The electrophorus consists of a dielectric plate (originally a 'cake' of resinous material such as pitch or wax, but in modern versions plastic is used) and a metal plate with an insulating handle. The dielectric plate is first charged through the triboelectric effect by rubbing it with fur or cloth. For this discussion, imagine the dielectric gains negative charge by rubbing, as in the illustration below. The metal plate is then placed onto the dielectric plate. The dielectric does not transfer a significant fraction of its surface charge to the metal because the microscopic contact is poor. Instead the electrostatic field of the charged dielectric causes the charges in the metal plate to separate. It develops two regions of charge – the positive charges in the plate are attracted to the side facing down toward the dielectric, charging it positively, while the negative charges are repelled to the side facing up, charging it negatively, with the plate remaining electrically neutral as a whole. Then, the side facing up is momentarily grounded (which can be done by touching it with a finger), draining off the negative charge. Finally, the metal plate, now carrying only one sign of charge (positive in our example), is lifted.

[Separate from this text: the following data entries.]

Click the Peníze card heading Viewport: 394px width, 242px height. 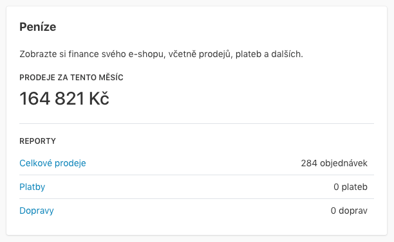point(38,27)
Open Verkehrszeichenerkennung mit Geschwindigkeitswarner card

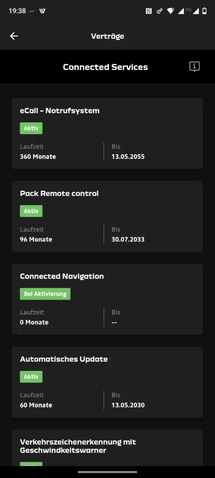(107, 448)
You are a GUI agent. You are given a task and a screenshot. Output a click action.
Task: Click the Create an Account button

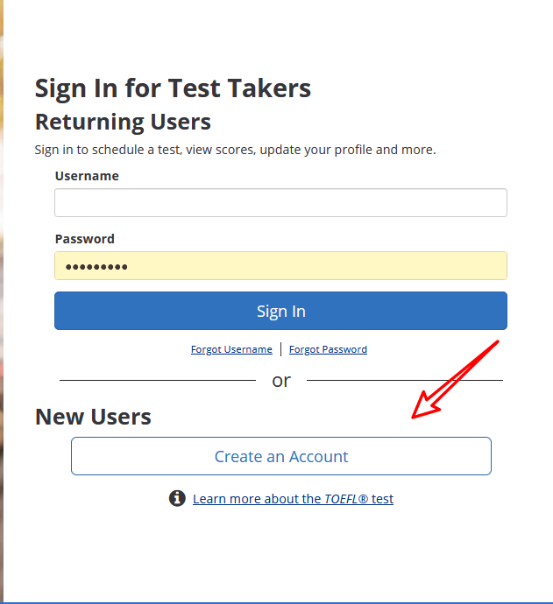[x=281, y=456]

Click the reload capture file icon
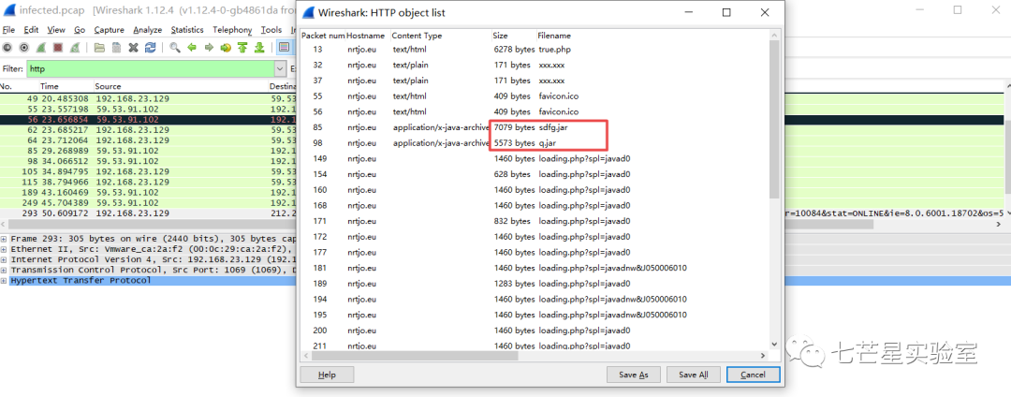pos(151,48)
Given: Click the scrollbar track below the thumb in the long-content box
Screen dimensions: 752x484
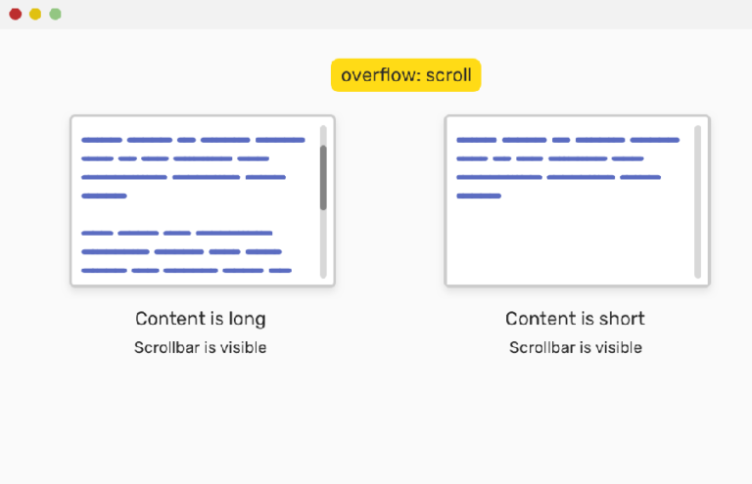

Since the charge on the dielectric is not depleted in this process, the charge on the metal plate can be used for experiments, for example by touching it to metal conductors allowing the charge to drain away, and the uncharged metal plate can be placed back on the dielectric and the process repeated to get another charge. This can be repeated as often as desired, so in principle an unlimited amount of induced charge can be obtained from a single charge on the dielectric. For this reason Volta called it elettroforo perpetuo (the perpetual electricity bearer). In actual use the charge on the dielectric will eventually (within a few days at most) leak through the surface of the cake or the atmosphere to recombine with opposite charges around to restore neutrality.

One of the largest examples of an electrophorus was built in 1777 by German scientist Georg Christoph Lichtenberg. It was 6 feet (approximately 183 centimeters) in diameter, with the metal plate raised and lowered using a pulley system. It could reportedly produce 15-inch (38 cm) sparks. Lichtenberg used its discharges to create the strange treelike marks known as Lichtenberg figures.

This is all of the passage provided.